Du côté du segment américain, serait-il possible de prendre l’avantage sur la Russie, d’une quelconque façon ? La Nasa dispose en effet d’un gros atout, par rapport au segment russe : pour des raisons budgétaires, le segment russe n’a pas été doté de sa propre tour de panneaux solaires. Cela signifie donc que le segment russe dépend du segment américain pour obtenir son énergie électrique. C’est plus exactement le composant américain ARCU (pour « American to Russian Conversion Unit ») qui permet de transformer l’alimentation du segment américain de façon à ce qu’elle soit utilisable dans le segment russe. « Sans cela, le segment russe serait incapable de produire suffisamment d’énergie pour subvenir à ses besoins », résume Pete Harding.

Néanmoins, comme dans le cas du soutien propulsif du segment russe, menacer d’éteindre ce composant ne serait pas une bonne idée à mettre en œuvre pour la Nasa. Tout simplement parce qu’ « un segment russe sans puissance adéquate ne serait pas en mesure de fournir un soutien propulsif ».

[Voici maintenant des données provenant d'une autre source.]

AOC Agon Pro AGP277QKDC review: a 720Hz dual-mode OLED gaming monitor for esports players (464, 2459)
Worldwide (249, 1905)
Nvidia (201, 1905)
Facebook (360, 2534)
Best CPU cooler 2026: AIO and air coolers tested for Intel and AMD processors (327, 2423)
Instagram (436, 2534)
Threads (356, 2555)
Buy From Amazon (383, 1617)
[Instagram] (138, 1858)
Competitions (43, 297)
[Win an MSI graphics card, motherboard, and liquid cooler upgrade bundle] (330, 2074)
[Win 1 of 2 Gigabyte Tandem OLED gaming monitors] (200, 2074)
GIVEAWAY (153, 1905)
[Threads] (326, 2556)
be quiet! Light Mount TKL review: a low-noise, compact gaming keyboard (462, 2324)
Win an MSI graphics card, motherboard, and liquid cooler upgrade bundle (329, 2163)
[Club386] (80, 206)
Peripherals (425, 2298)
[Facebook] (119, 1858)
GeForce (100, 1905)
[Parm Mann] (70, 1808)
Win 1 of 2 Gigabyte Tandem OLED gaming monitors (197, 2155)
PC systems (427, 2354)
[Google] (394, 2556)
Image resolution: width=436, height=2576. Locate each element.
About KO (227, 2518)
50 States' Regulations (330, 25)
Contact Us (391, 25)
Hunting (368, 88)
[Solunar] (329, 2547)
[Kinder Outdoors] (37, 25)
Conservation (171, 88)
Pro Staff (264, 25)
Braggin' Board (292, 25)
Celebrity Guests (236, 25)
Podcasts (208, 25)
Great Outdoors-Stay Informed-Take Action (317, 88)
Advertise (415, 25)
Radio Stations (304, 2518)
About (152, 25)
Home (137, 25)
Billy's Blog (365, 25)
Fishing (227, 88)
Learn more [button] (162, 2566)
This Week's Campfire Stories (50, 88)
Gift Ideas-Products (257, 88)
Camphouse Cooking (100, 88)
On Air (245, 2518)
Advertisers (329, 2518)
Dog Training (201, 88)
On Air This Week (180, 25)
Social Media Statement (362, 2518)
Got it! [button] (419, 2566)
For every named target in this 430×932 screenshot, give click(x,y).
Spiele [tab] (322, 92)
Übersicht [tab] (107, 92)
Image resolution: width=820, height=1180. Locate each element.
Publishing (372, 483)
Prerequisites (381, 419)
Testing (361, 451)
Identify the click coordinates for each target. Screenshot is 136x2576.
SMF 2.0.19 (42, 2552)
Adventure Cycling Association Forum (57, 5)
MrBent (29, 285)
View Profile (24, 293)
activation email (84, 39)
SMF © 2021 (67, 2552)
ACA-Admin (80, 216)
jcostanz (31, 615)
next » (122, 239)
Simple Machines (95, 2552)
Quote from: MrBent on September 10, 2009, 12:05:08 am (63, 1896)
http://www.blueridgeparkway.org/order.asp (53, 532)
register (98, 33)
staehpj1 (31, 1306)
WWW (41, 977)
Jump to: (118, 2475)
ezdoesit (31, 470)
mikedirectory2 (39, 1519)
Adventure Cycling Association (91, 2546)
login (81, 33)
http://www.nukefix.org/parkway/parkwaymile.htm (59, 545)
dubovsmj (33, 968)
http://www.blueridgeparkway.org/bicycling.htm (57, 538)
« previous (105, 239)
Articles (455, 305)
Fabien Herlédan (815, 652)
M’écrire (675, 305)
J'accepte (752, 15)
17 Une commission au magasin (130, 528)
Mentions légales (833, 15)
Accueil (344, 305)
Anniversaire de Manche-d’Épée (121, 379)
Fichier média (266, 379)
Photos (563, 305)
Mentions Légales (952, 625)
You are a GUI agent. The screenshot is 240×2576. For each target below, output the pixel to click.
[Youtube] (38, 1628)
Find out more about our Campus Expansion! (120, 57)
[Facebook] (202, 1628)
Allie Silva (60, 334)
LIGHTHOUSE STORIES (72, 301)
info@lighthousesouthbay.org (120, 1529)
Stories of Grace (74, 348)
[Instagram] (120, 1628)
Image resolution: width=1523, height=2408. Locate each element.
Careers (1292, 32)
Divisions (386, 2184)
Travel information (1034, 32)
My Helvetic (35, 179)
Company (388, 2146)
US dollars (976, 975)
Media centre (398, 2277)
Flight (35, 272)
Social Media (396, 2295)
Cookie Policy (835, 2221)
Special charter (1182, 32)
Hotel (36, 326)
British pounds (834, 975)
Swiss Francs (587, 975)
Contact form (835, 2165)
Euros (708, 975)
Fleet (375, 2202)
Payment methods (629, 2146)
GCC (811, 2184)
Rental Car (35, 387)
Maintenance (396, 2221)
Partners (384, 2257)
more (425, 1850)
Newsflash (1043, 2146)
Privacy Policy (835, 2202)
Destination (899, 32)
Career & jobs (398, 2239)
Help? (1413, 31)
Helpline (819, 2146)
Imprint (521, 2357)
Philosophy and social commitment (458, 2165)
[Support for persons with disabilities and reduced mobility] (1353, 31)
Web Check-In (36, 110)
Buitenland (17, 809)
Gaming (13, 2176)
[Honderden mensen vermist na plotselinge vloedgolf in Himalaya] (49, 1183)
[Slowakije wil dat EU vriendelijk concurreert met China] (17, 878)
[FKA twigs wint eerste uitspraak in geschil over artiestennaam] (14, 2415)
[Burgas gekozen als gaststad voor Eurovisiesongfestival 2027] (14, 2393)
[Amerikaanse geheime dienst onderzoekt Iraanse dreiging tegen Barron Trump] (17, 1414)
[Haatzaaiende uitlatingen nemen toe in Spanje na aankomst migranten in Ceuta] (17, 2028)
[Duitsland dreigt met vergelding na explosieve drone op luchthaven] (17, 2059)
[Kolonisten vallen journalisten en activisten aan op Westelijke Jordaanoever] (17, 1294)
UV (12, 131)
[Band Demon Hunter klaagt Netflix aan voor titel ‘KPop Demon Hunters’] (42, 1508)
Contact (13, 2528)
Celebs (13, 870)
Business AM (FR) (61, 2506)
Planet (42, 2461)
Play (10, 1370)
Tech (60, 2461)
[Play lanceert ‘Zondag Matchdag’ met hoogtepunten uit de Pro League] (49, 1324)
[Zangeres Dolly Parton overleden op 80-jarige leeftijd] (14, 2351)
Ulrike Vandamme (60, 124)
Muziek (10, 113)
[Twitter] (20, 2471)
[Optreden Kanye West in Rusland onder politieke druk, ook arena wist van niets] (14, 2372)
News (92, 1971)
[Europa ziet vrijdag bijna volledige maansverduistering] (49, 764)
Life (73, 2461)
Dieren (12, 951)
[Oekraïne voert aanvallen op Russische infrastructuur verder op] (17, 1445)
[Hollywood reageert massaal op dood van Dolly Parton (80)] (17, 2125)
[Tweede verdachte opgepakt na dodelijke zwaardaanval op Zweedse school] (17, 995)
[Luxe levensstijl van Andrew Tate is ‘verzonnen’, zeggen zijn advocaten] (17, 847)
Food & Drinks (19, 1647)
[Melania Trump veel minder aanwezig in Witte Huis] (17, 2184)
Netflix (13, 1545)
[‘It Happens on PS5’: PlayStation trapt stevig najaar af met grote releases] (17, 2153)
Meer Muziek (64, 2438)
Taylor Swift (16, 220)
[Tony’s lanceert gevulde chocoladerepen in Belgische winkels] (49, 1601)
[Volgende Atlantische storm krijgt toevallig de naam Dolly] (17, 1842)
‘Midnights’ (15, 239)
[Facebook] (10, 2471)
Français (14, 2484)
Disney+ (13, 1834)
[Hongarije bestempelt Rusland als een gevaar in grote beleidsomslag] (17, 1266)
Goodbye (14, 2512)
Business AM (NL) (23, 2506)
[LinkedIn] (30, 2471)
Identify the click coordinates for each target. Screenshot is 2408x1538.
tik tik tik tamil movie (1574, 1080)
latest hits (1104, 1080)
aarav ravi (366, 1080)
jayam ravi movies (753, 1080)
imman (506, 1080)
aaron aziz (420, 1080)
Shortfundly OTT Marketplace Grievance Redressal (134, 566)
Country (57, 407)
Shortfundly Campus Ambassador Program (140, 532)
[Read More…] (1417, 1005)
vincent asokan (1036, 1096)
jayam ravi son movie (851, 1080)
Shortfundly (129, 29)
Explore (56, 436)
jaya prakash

Fermer l’écoutille entre les deux segments, un choix qui serait risqué

Autre éventualité : que se passerait-il si les Russes décidaient de fermer l’écoutille les séparant du segment américain, comme si l’ISS devenait alors deux stations accolées, mais distinctes ? Non seulement on pourrait se demander si les équipages habitués à vivre ensemble accepteraient d’exécuter l’ordre, mais en plus, cela pourrait poser problème en cas d’urgence ou de besoin d’évacuer rapidement l’ISS. « Si les écoutilles étaient fermées entre les segments (ce qui empêcherait la circulation d’air entre eux), la Russie serait totalement dépendante de ses propres systèmes de survie et ne pourrait pas être prise en charge par les systèmes de la Nasa en cas de panne. »

Et du côté des accès à la station ? Désormais, la Nasa dispose de son propre accès à la station avec la capsule Crew Dragon de SpaceX, mais si celle-ci rencontrait un problème, l’agence devrait pouvoir compter sur un Soyouz. Si l’accord permettant aux Américains de voyager dans un Soyouz et aux Russes de voyager dans un Crew Dragon n’existait plus, cela risquerait de poser une difficulté.

En conclusion, il semble donc indispensable que la Nasa et Roscosmos continuent à coopérer à bord de l’ISS, au moins un minimum, car, comme le résume bien Pete Harding, « les segments russe et américain dépendent l’un de l’autre pour leur survie ».